Viruses in materials science and nanotechnology • Current trends in nanotechnology promise to make much more versatile use of viruses. From the viewpoint of a materials scientist, viruses can be regarded as organic nanoparticles. Their surface carries specific tools designed to cross the barriers of their host cells. The size and shape of viruses, and the number and nature of the functional groups on their surface, is precisely defined. As such, viruses are commonly used in materials science as scaffolds for covalently linked surface modifications. A particular quality of viruses is that they can be tailored by directed evolution. The powerful techniques developed by life sciences are becoming the basis of engineering approaches towards nanomaterials, opening a wide range of applications far beyond biology and medicine. • Because of their size, shape, and well-defined chemical structures, viruses have been used as templates for organizing materials on the nanoscale. Recent examples using Cowpea Mosaic Virus (CPMV) particles to amplify signals in microarray based sensors. In this application, the virus particles separate the fluorescent dyes used for signaling in order to prevent the formation of non-fluorescent dimers that act as quenchers. Another example is the use of CPMV as a nanoscale breadboard for molecular electronics.

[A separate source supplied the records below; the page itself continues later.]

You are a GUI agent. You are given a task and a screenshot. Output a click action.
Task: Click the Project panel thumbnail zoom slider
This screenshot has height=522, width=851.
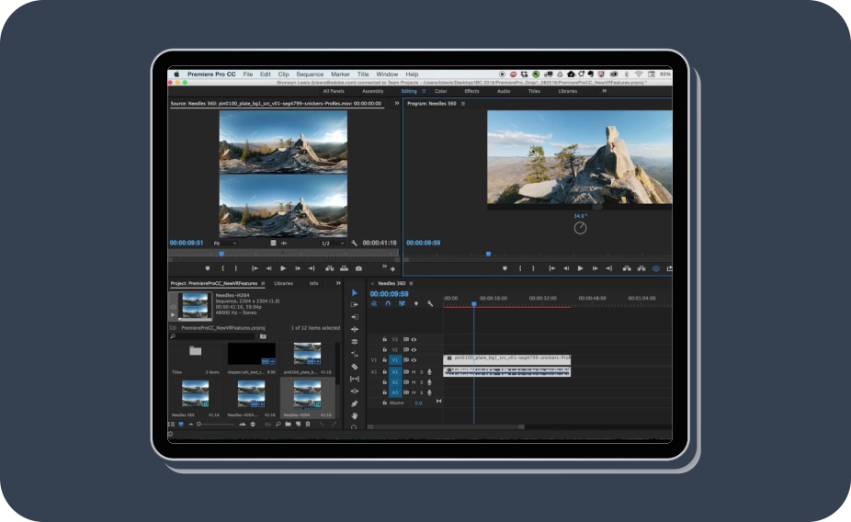click(x=199, y=425)
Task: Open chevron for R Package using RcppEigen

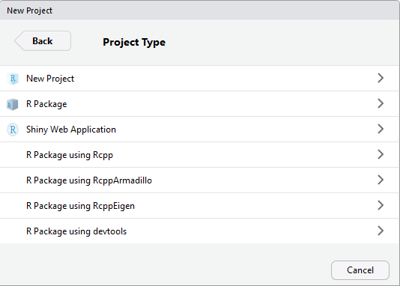Action: [381, 205]
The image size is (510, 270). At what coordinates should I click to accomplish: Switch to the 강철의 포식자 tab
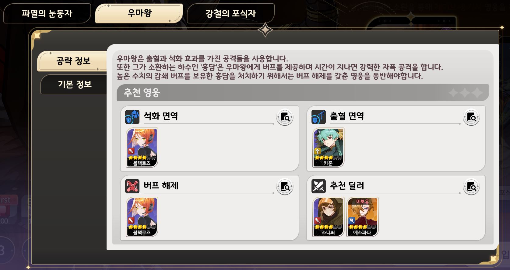231,13
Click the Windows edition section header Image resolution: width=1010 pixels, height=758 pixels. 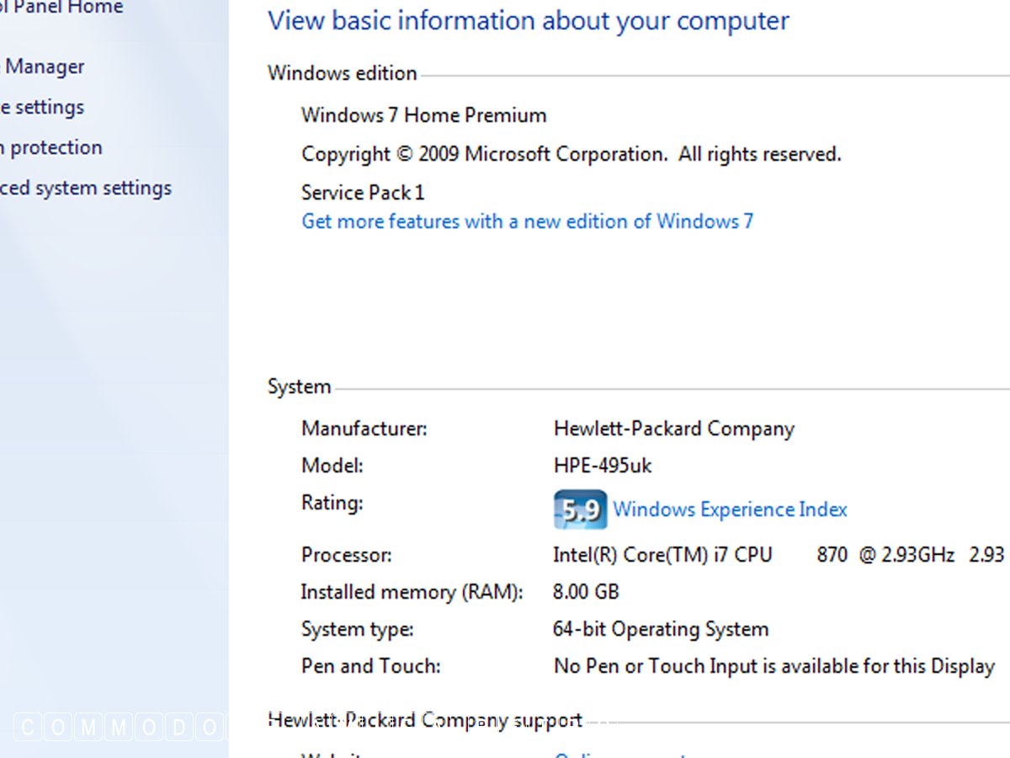click(x=343, y=73)
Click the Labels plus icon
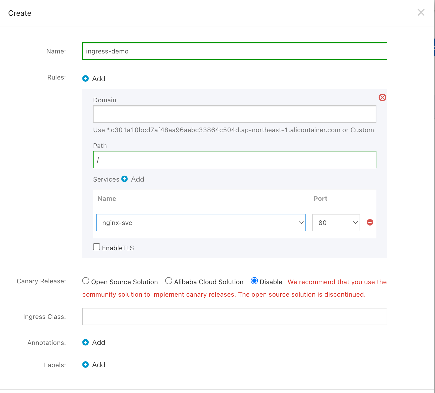 [x=85, y=365]
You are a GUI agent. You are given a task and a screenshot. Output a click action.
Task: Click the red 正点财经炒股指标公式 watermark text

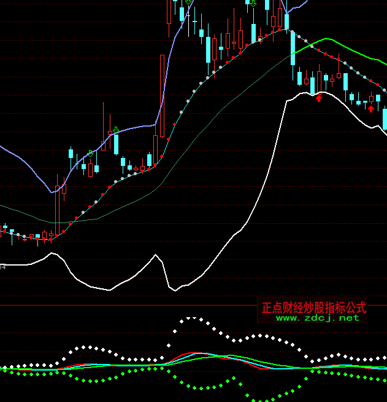(x=313, y=307)
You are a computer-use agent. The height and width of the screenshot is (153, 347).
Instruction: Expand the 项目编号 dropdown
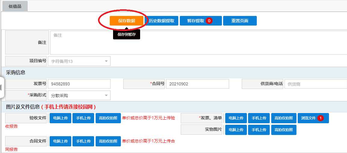pos(106,61)

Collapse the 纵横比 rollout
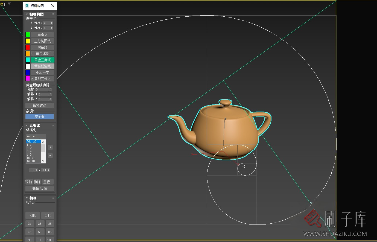point(27,126)
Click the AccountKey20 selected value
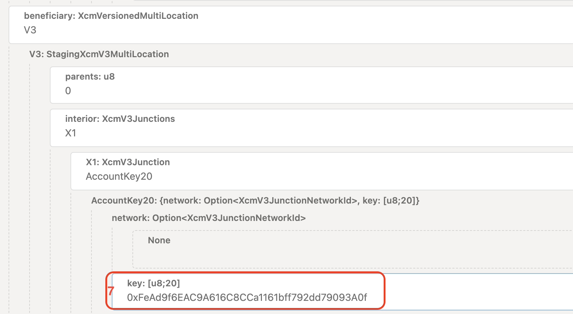573x314 pixels. tap(119, 177)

In April 2006, scientists at the Massachusetts Institute of Technology (MIT) created nanoscale metallic wires using a genetically-modified virus. The MIT team was able to use the virus to create a working battery with an energy density up to three times more than current materials. The potential exists for this technology to be used in liquid crystals, solar cells, fuel cells, and other electronics in the future.
Virus Weapons • The ability of viruses to cause devastating epidemics in human societies has led to the concern that viruses could be weaponised for biological warfare. Further concern was raised by the successful recreation of the infamous 1918 influenza virus in a laboratory. The smallpox virus devastated numerous societies throughout history before its eradication. It currently exists in several secure laboratories in the world, and fears that it may be used as a weapon are not totally unfounded. The vaccine for smallpox is not safe, and during the years before the eradication of smallpox disease more people became seriously ill as a result of vaccination than did people from smallpox and smallpox vaccination is no longer universally practiced. Thus, the modern global human population has almost no established resistance to smallpox; if it were to be released, a massive loss of life could be sustained before the virus is brought under control.